#### TRY IT:
Please restate the data below word for word, omitting all images.

(PROVIDED MATERIAL begins)

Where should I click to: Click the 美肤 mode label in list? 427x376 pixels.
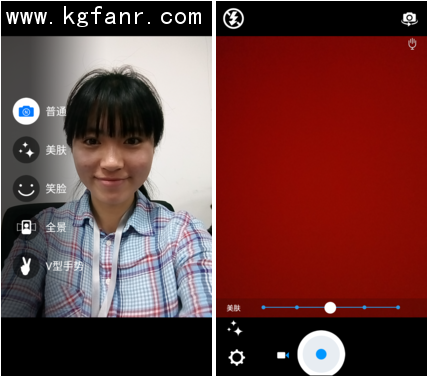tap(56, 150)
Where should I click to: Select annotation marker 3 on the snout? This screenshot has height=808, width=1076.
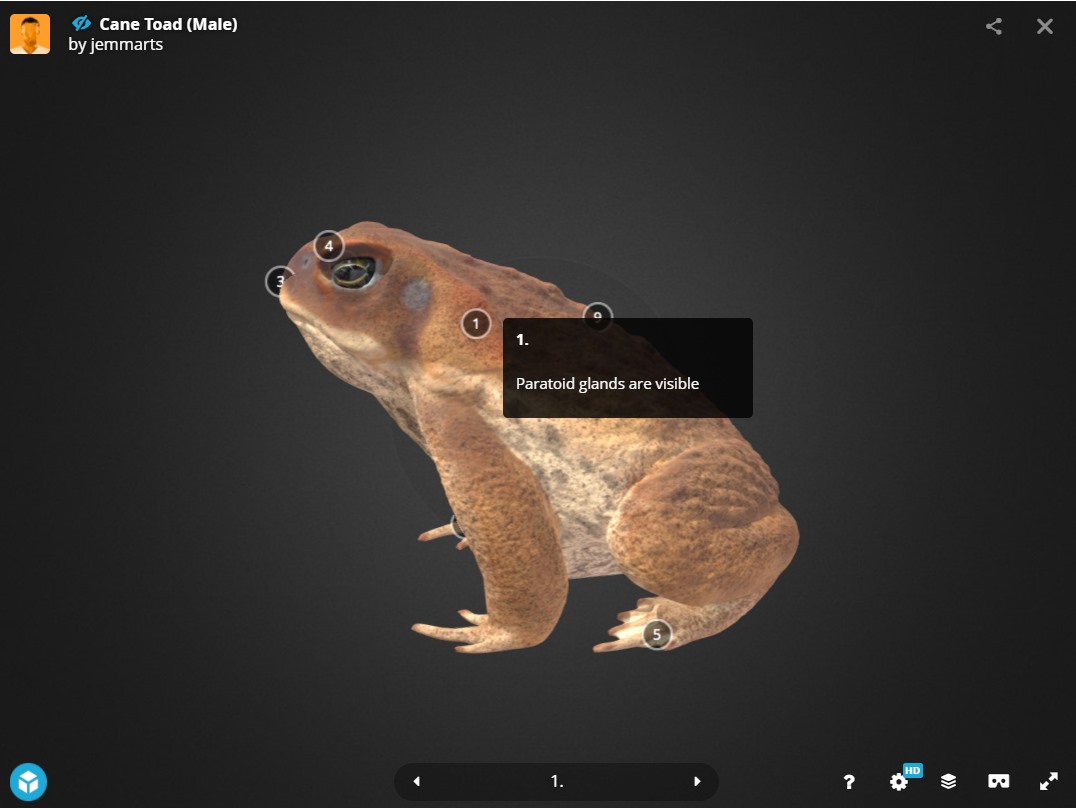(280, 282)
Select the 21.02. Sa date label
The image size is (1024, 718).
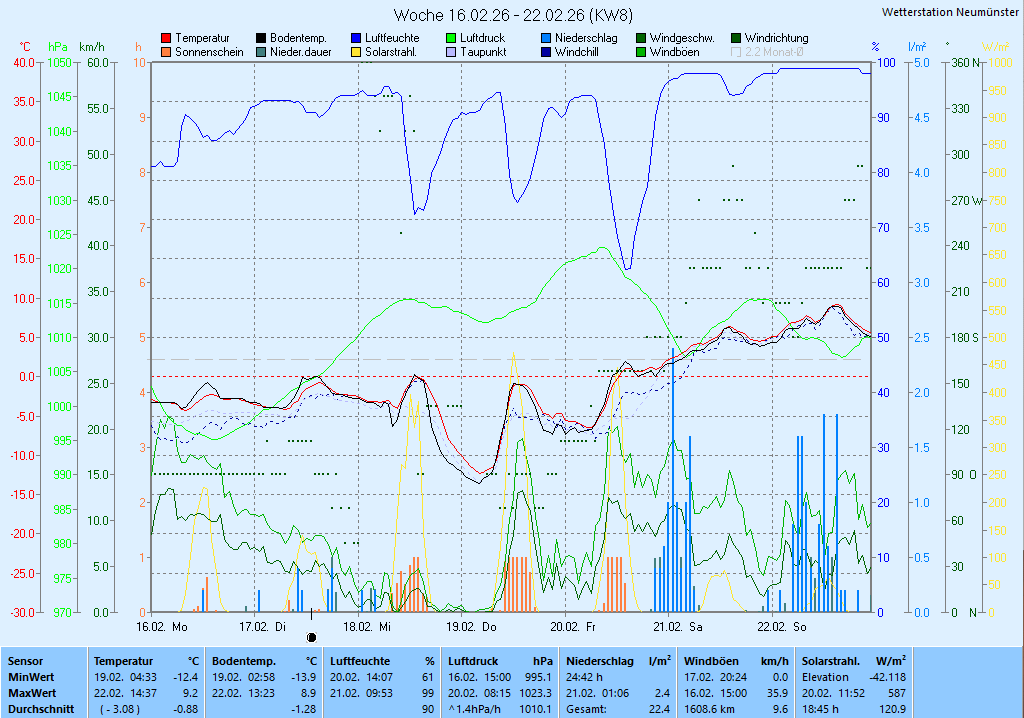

(PROVIDED MATERIAL ends)

#### RESPONSE BELOW:
Where should I click to: Click the 美肤 mode label in list? 427x376 pixels.
tap(56, 150)
Where should I click to: Select annotation marker 3 on the snout? This screenshot has height=808, width=1076.
(280, 282)
Select the 21.02. Sa date label
The image size is (1024, 718).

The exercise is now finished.